[WHAT IS BEING ASKED] In the data below, change every instance of "Screen dimensions" to "Display size" and reproduce the rest without alteration.

☆ ☆ ☆ ☆ ☆

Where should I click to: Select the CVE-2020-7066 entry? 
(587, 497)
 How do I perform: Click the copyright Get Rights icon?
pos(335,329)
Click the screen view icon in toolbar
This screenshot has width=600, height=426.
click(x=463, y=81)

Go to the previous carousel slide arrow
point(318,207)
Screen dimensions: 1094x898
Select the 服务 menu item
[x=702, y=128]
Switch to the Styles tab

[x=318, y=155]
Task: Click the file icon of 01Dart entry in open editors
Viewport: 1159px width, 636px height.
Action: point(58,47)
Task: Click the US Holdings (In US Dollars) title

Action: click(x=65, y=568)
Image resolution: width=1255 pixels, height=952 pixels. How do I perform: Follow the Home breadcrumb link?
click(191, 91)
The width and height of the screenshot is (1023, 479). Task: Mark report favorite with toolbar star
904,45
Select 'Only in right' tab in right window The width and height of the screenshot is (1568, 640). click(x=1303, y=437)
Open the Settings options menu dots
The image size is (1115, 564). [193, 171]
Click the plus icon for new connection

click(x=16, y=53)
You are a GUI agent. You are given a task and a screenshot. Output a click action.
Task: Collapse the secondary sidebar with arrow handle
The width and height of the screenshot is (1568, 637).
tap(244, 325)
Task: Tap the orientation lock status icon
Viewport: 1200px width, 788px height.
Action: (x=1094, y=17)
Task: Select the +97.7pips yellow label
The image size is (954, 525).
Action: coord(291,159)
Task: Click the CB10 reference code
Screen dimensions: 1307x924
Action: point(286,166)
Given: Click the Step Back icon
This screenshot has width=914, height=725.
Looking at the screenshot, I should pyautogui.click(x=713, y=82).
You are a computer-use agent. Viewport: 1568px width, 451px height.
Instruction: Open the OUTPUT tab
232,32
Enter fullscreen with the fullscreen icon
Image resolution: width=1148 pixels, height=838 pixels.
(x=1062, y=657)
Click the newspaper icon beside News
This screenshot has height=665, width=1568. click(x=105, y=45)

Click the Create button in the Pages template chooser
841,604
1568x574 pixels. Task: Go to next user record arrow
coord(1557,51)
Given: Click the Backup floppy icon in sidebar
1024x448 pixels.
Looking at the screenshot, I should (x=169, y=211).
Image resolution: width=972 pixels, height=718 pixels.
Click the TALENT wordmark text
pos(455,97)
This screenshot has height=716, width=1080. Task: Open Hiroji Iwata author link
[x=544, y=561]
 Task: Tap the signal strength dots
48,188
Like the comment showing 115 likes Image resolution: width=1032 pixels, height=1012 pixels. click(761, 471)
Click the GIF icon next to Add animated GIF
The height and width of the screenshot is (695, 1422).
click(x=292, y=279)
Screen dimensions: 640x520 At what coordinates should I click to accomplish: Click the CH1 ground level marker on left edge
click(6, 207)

☆ ☆ ☆ ☆ ☆

[SOLUTION FOR THIS PROBLEM]
Where should I click to: Select the CVE-2020-7066 entry? 
(587, 497)
 How do I perform: Click the copyright Get Rights icon?
pos(335,329)
Click the screen view icon in toolbar
This screenshot has width=600, height=426.
click(x=463, y=81)

Go to the previous carousel slide arrow
point(318,207)
Display size: 1094x898
Select the 服务 menu item
[x=702, y=128]
Switch to the Styles tab

[x=318, y=155]
Task: Click the file icon of 01Dart entry in open editors
Viewport: 1159px width, 636px height.
Action: point(58,47)
Task: Click the US Holdings (In US Dollars) title

Action: click(x=65, y=568)
Image resolution: width=1255 pixels, height=952 pixels. How do I perform: Follow the Home breadcrumb link?
click(191, 91)
The width and height of the screenshot is (1023, 479). Task: Mark report favorite with toolbar star
904,45
Select 'Only in right' tab in right window The width and height of the screenshot is (1568, 640). click(x=1303, y=437)
Open the Settings options menu dots
The image size is (1115, 564). [193, 171]
Click the plus icon for new connection

click(x=16, y=53)
You are a GUI agent. You are given a task and a screenshot. Output a click action.
Task: Collapse the secondary sidebar with arrow handle
The width and height of the screenshot is (1568, 637).
tap(244, 325)
Task: Tap the orientation lock status icon
Viewport: 1200px width, 788px height.
Action: (x=1094, y=17)
Task: Select the +97.7pips yellow label
The image size is (954, 525).
Action: coord(291,159)
Task: Click the CB10 reference code
Display size: 1307x924
Action: point(286,166)
Given: Click the Step Back icon
This screenshot has width=914, height=725.
Looking at the screenshot, I should pyautogui.click(x=713, y=82).
You are a computer-use agent. Viewport: 1568px width, 451px height.
Instruction: Open the OUTPUT tab
232,32
Enter fullscreen with the fullscreen icon
Image resolution: width=1148 pixels, height=838 pixels.
(x=1062, y=657)
Click the newspaper icon beside News
This screenshot has height=665, width=1568. click(x=105, y=45)

Click the Create button in the Pages template chooser
841,604
1568x574 pixels. Task: Go to next user record arrow
coord(1557,51)
Given: Click the Backup floppy icon in sidebar
1024x448 pixels.
Looking at the screenshot, I should (x=169, y=211).
Image resolution: width=972 pixels, height=718 pixels.
Click the TALENT wordmark text
pos(455,97)
This screenshot has height=716, width=1080. Task: Open Hiroji Iwata author link
[x=544, y=561]
 Task: Tap the signal strength dots
48,188
Like the comment showing 115 likes Image resolution: width=1032 pixels, height=1012 pixels. click(761, 471)
Click the GIF icon next to Add animated GIF
The height and width of the screenshot is (695, 1422).
click(x=292, y=279)
Display size: 640x520 At what coordinates should I click to accomplish: Click the CH1 ground level marker on left edge
click(6, 207)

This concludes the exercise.